Wow! Really valid point! Considering Tzidiuz Oroni and Ouruz-Ime are brothers... Thanx =D

The Exchange

cranewings wrote:

Just because you share an alignment doesn't mean you have to share a goal. Imagine a LE Warlord who wanted to rule a kingdom. He would have a lot to lose from a LE demon taking over the kingdom first. Same alignment - but not aligned.

I agree with LN for Death. He plays no favorites and he gets very cranky when people break the only law he cares about.

That is what I'm going for here! Hmmm... I think I'm gonna keep it that way and add Qainec as an option for lawful neutral PC's


cranewings wrote:
I agree with LN for Death. He plays no favorites and he gets very cranky when people break the only law he cares about.

If there are in the setting a lot of sentient undead out there not being chased by death, I see no reason to believe the god of death is feeling cranky. In this case I go for the true neutral

On the contrary if in the setting the sentient undead are chased by the god of death or his worshipers then he would be lawful neutral.


Personally, I think the natural death god is also a Druid god, and Druids hate undeath.

There can always be some kind of ascended lich wizard god of undeath who is CE.


Death comes for all. Death takes all, eventually. Death doesn't choose sides, holds grudges, or abides by requests. Death just is. It's usually the viewer's bias on the subject that places meager things like 'justification' and 'balance' to death.


1 person marked this as a favorite.

Death, like Batman, has all alignments and none.


You also can say that death has no order or plan to act, she takes poor and rich, child and old, etc. So from that perspective she sould be chaotic.

I prefer to see her as neutral since she comes to all creatures, even gods eventually.


Death varies quite a bit depending on your pantheon.

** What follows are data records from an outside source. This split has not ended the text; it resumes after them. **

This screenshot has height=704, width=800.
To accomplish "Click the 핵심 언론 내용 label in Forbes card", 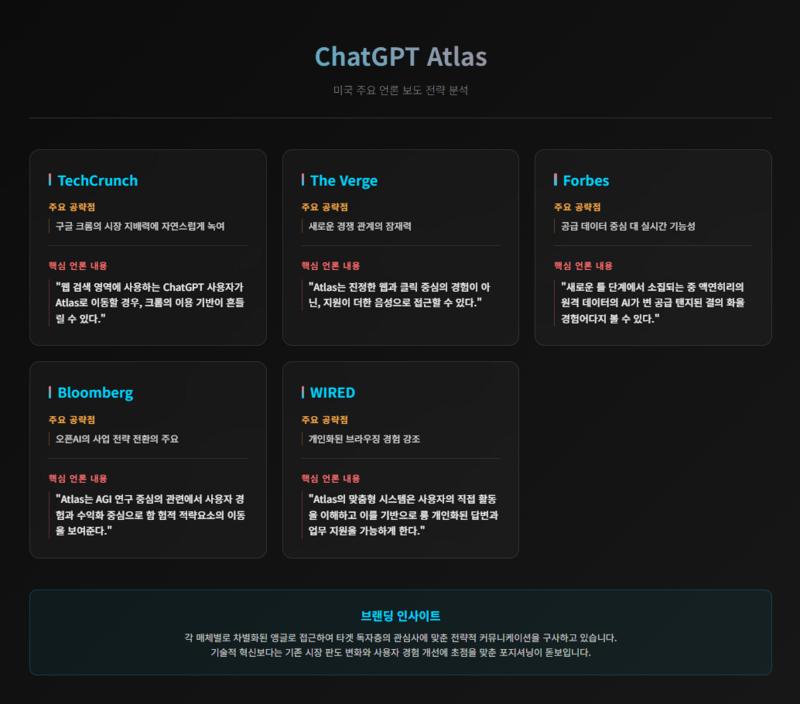I will (x=583, y=266).
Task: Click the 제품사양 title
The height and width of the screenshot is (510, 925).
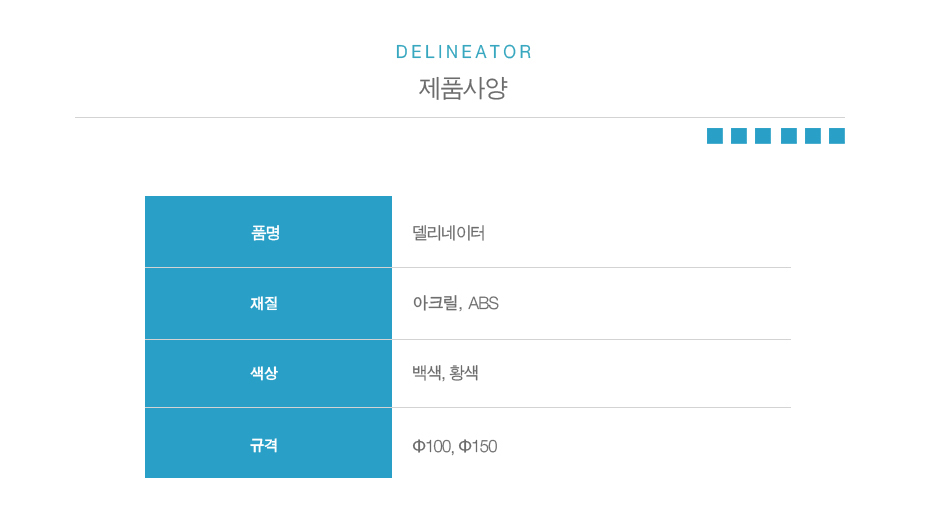Action: (463, 88)
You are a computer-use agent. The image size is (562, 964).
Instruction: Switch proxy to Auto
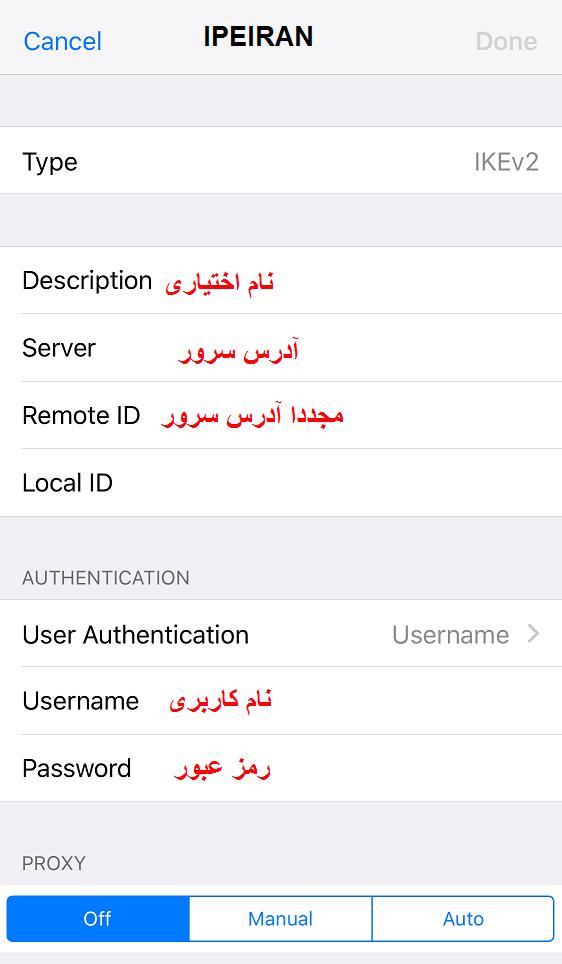pos(463,919)
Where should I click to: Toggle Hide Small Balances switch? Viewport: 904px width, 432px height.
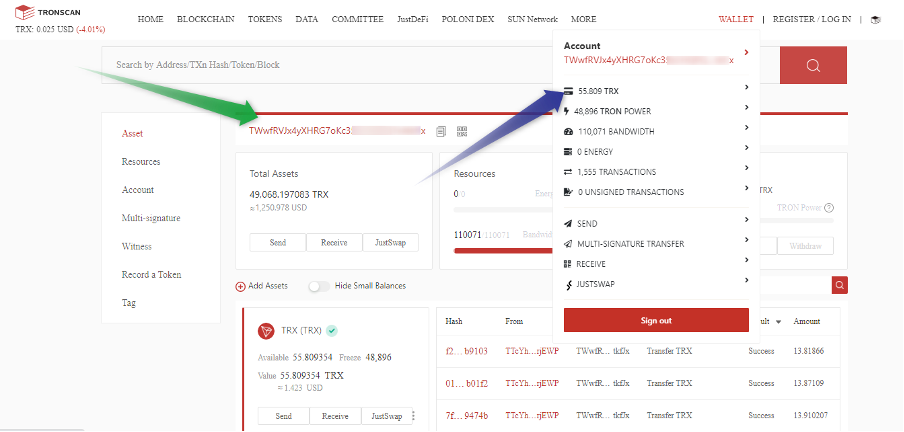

Our game uses old earth pantheons, and here's the breakdown we go with:

Babylonian: Nergal NE (God of the Underworld)
Celtic: Arawn LE (God of the Dead / "The Dark One")
Aztec/Mayan/Inca: Mictlantecuhtli LE (we roll all three into one pantheon) (God of Death)
Chinese: Yen-Wang-Yeh N (Judge of the Dead)
Egyptian: Anubis LG (Guardian of the Dead)
Egyptian: Nephthys CG (Goddess of Wealth and Protector of the Dead)
Egyptian: Osiris LG (God of Nature and the Dead)
Finnish: Louhi NE (Hostess of the Underworld)
Finnish: Tuonetar CN (Goddess of the Underworld)
Finnish: Tuoni CE (God of the Underworld)
Greek: Hades NE (God of the Underworld)
Indian: Yama LN (Judge of the Dead) (note that's India the country, not native american)
Norse: Hel (NE) (Goddess of Death)

We also have Japanese, Native American, and Australian Aborigine pantheons in our game, which don't have a directly analogous 'god of death.'

A link to how we do it:

Panakos Lab on d20pfsrd


Also, I might add, having spent so much time mapping real gods into dnd/Pathfinder archetypes, I am continually reminded how gaming nerds always seem to skip some of the most important gods, historically, when drawing up their lists:

Love,
Fertility,
Rain,
Sun,
Moon,
Artifice,

Hell dude, you don't even have a Nature god. Poor druids.

I suggest spending an hour on Wikipedia, picking some easy old pantheons that are well published such as Norse, Greek, and Sumerian, and websurfing through their gods making lists of what they cover, then trying to work them in to yours overtop of your existing gods. You have enough gods to do it, just need to expand their horizons some.

For instance, Fertility is like the A #1 thing period folks used to pray to. You could stick Fertility in with Eathoraz, Remin Keri, Tzidiuz, Oroni, Ouruz-Ime, or Veleath, and doing so would add some interesting complexities to each one.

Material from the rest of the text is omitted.